Through their 2025 book La Dissolution de la Ve République (“The Dissolution of the Fifth Republic”), which was recently awarded a prize by the Assemblée Nationale, Denis Baranger and Olivier Beaud, professors of public law at Université Paris-Panthéon-Assas, analyze the causes of the political crisis shaking France’s institutional system.
What is your assessment, at this stage, of Sébastien Lecornu’s tenure as French prime minister?

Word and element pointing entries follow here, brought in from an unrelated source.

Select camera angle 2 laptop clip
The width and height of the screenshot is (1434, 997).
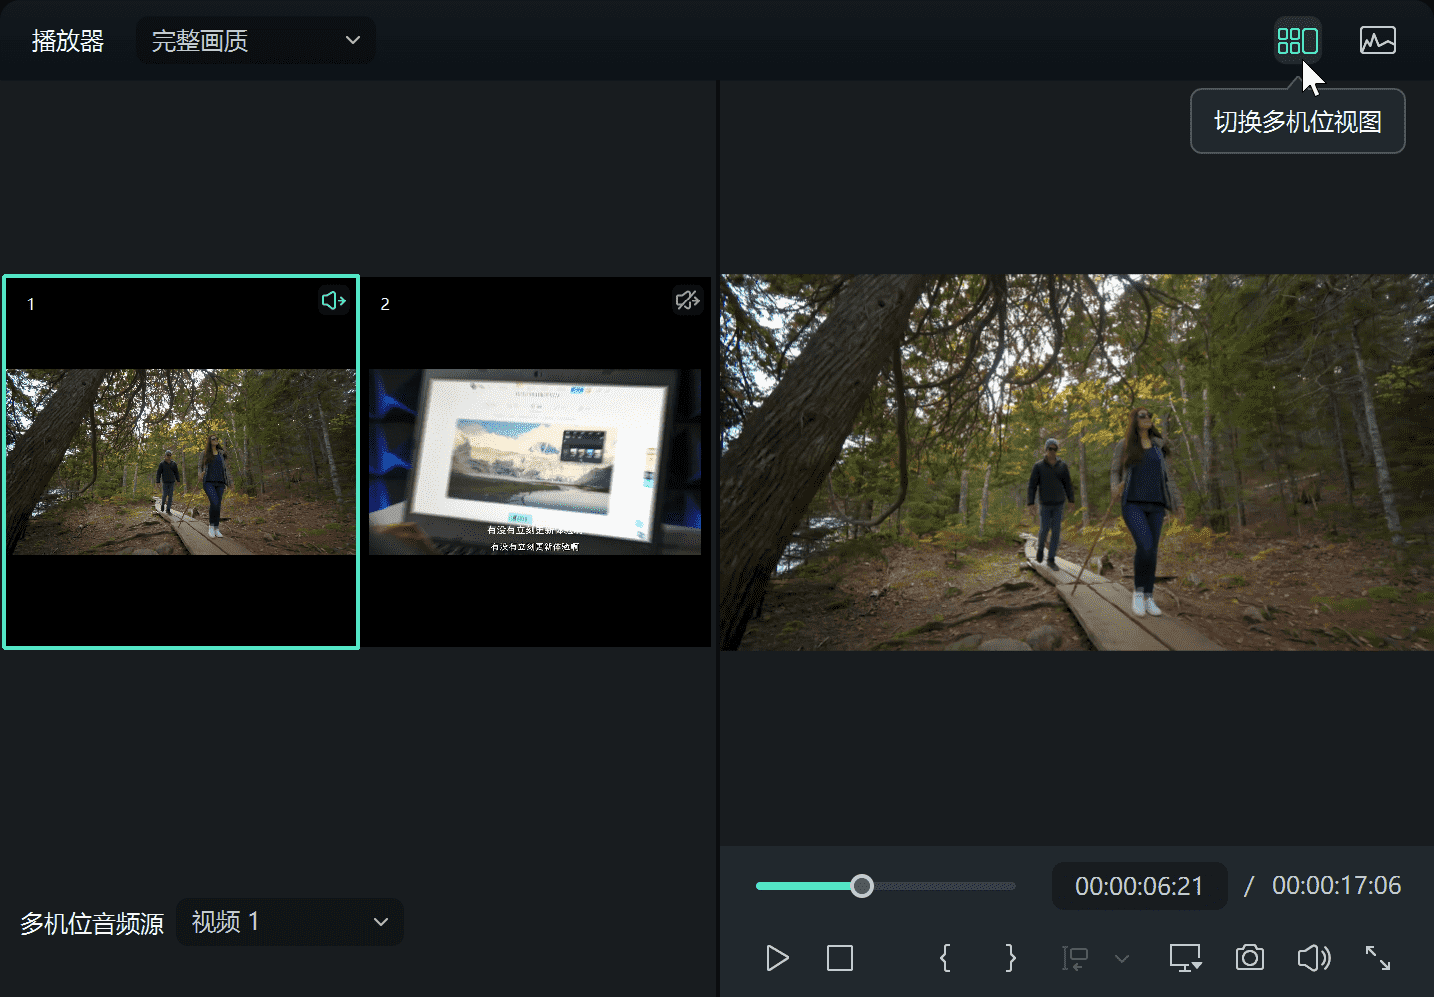tap(535, 462)
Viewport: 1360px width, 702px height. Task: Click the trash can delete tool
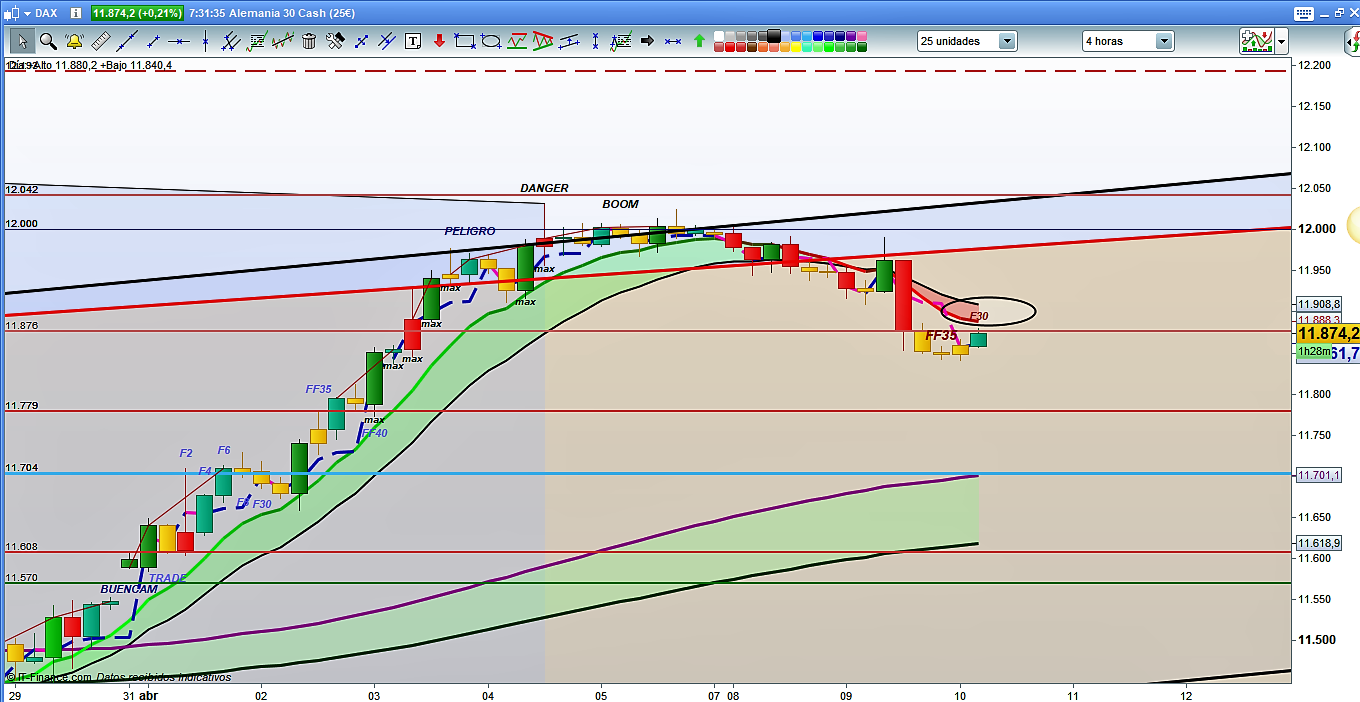click(x=309, y=41)
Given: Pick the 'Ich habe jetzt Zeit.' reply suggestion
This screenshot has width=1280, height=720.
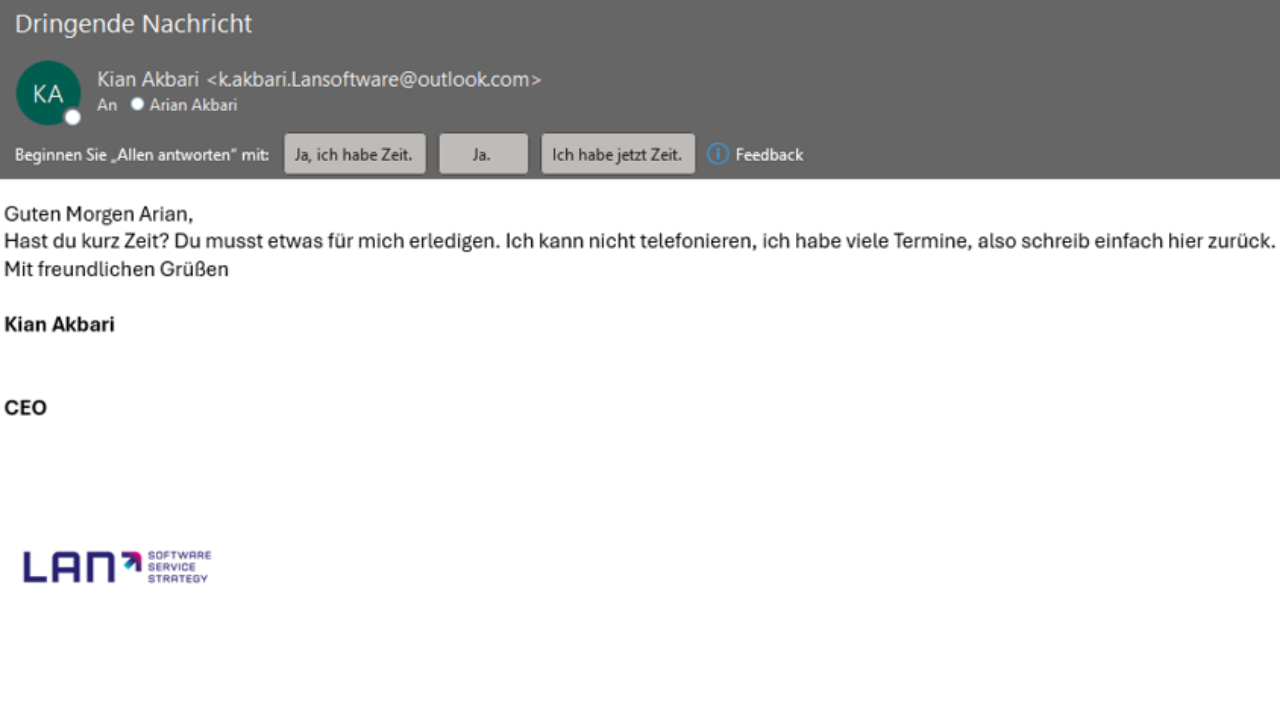Looking at the screenshot, I should (x=617, y=154).
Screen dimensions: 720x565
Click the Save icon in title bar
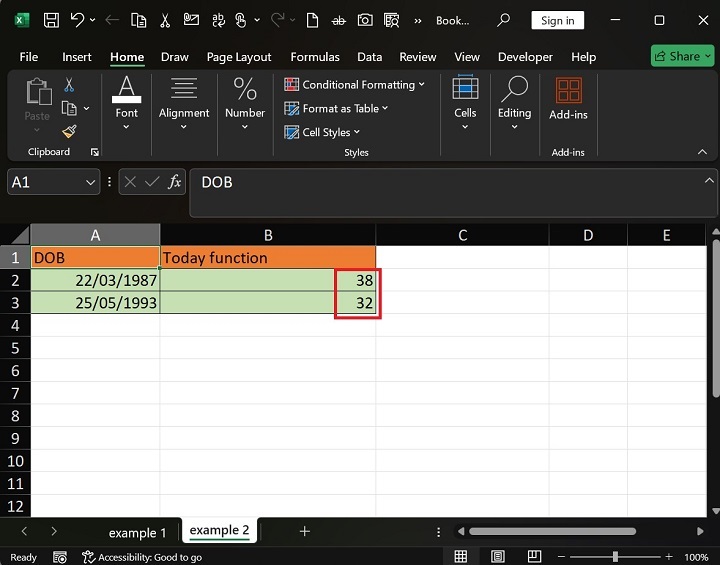[51, 20]
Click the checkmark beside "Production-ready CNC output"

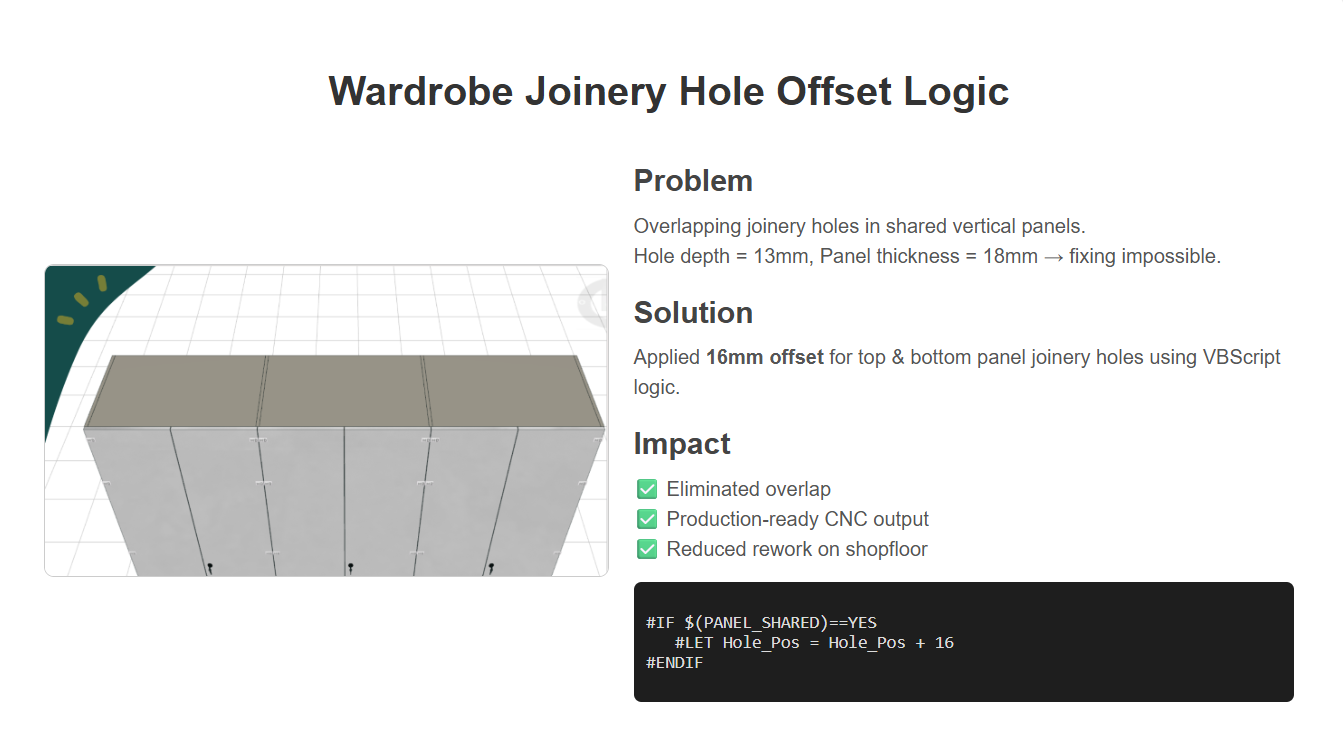(647, 519)
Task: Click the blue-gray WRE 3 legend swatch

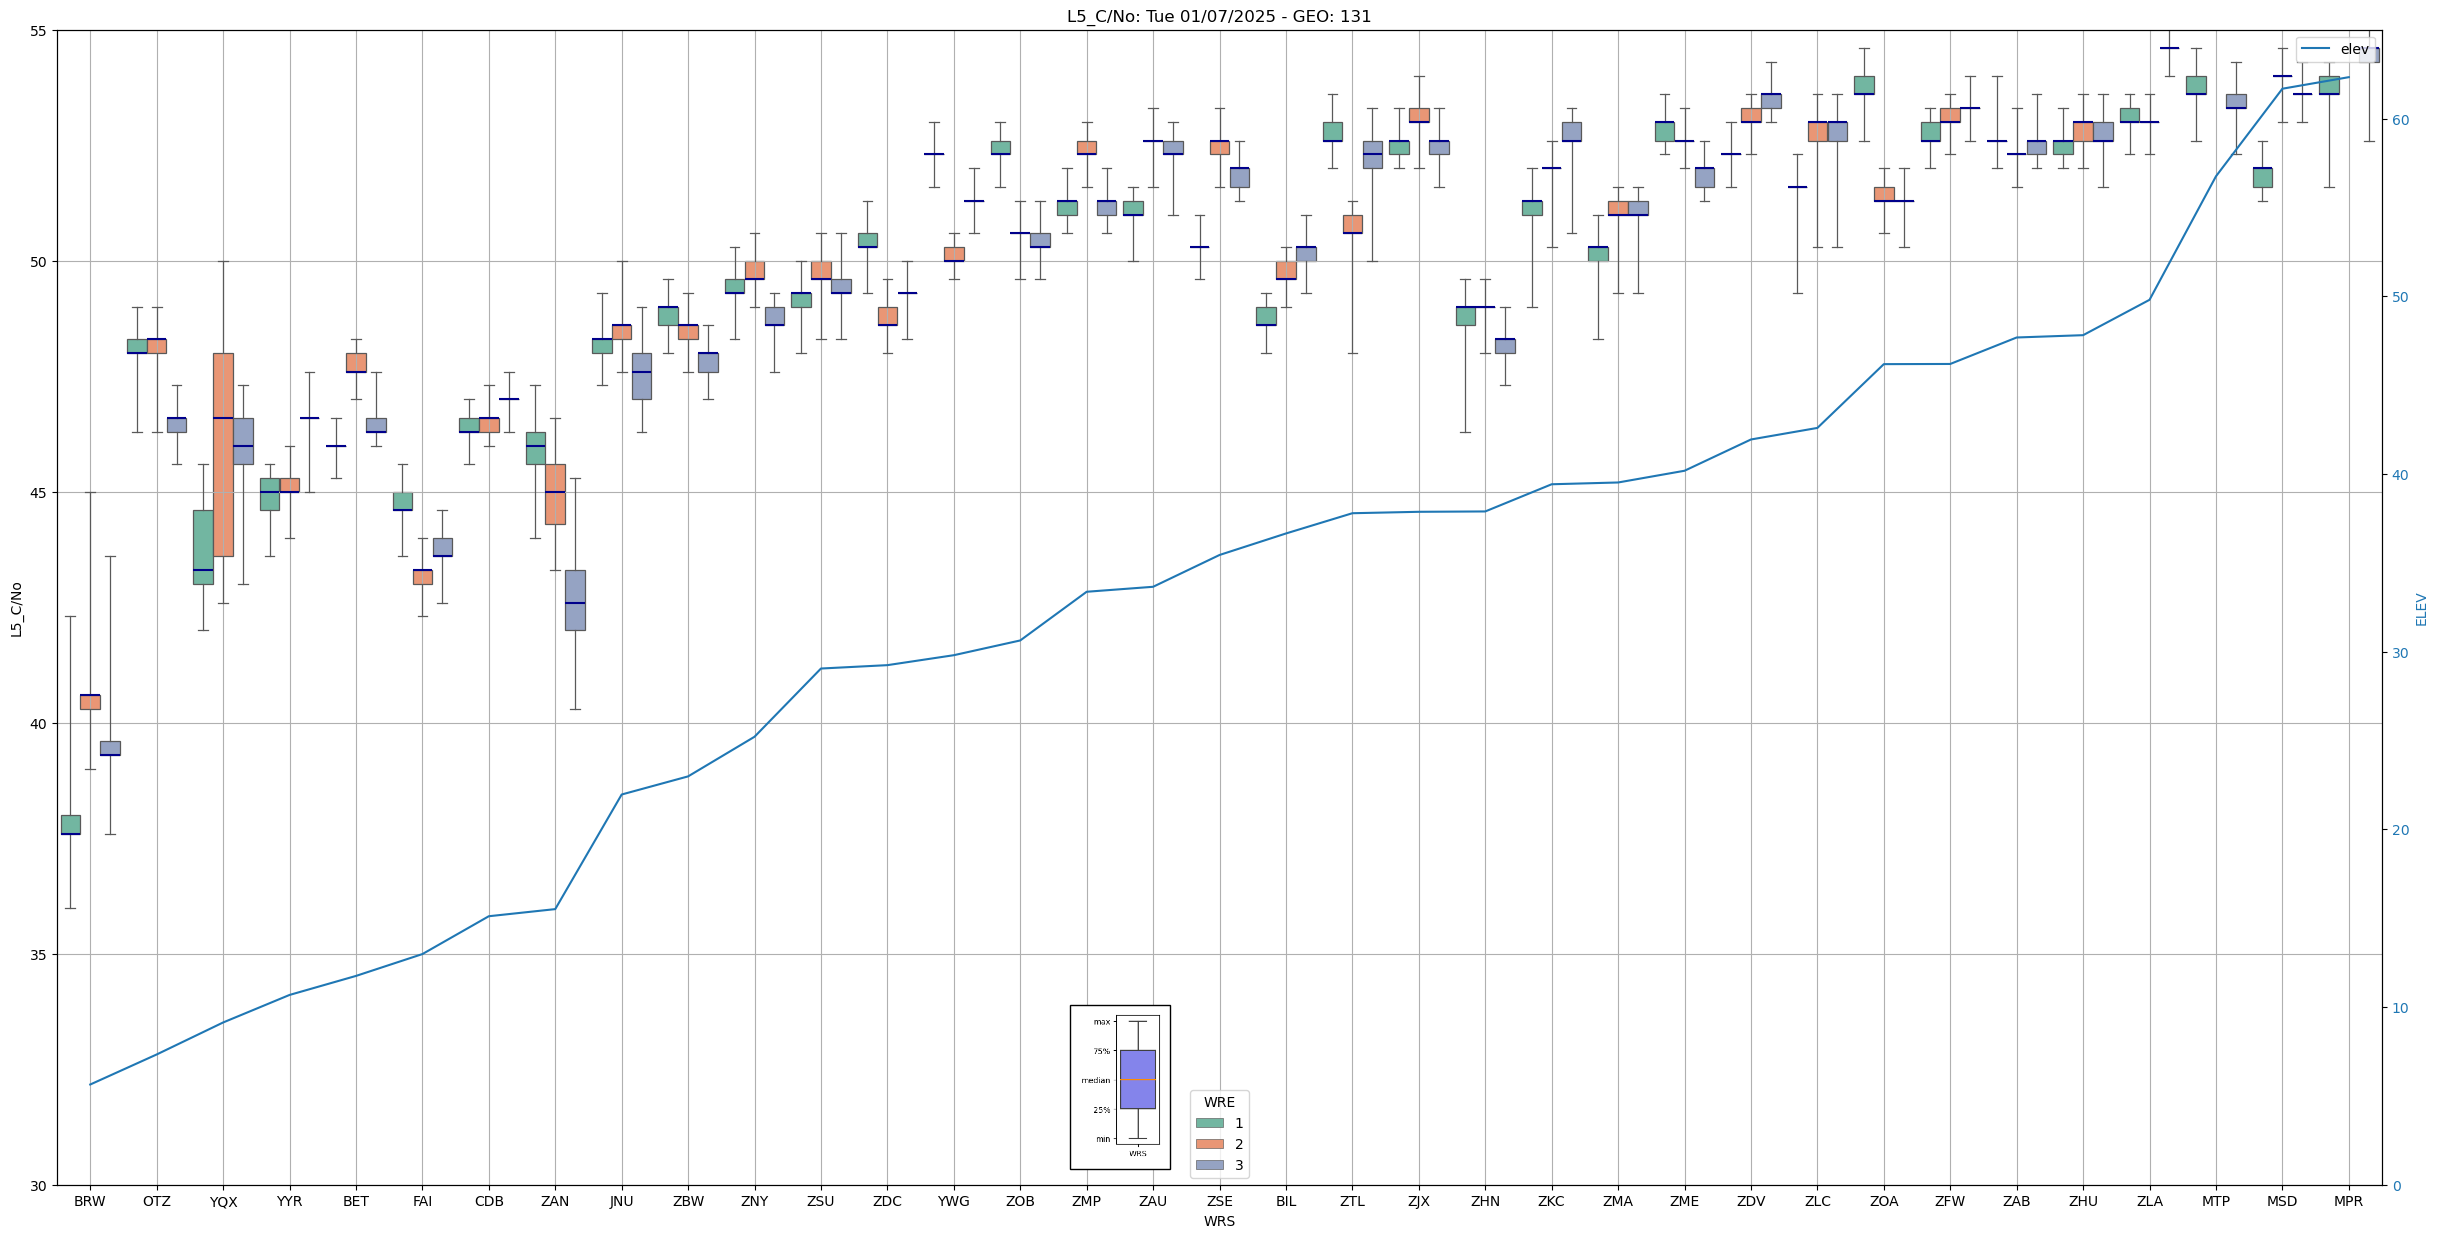Action: pos(1209,1165)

Denis Baranger: When the Abbé Sieyès was asked what he did during the Reign of Terror, he replied: “I survived.” Sébastien Lecornu, for his part, could answer: “I endured.” His first achievement has been simply to survive. But this minority government, born under a bad sign, is destined for planned obsolescence. While Mr. Lecornu has skillfully maneuvered with his strategy of being “the weakest prime minister of the Fifth Republic,” we must not forget that, constitutionally, he owes his position solely to the president and that he carries almost no political weight. Although the Assemblée Nationale has not voted him out, it is only offering him negative support. The Rassemblement National [RN, far right] has decided not to bring a motion of no confidence against him. The central bloc and the left, excluding La France Insoumise [LFI, radical left], have formed a minimal coalition on the basis of a tacit agreement: “No dissolution, no resignation [of the president].” That explains why the government has not fallen, but instead stumbles very often, moving from frequent parliamentary defeats to partial political setbacks: the unusual vote on the 2026 budget, the setback on low-emission zones, discord over May 1 [Labor Day, which many workers traditionally get off] and the government being outvoted on the unemployment benefits bill.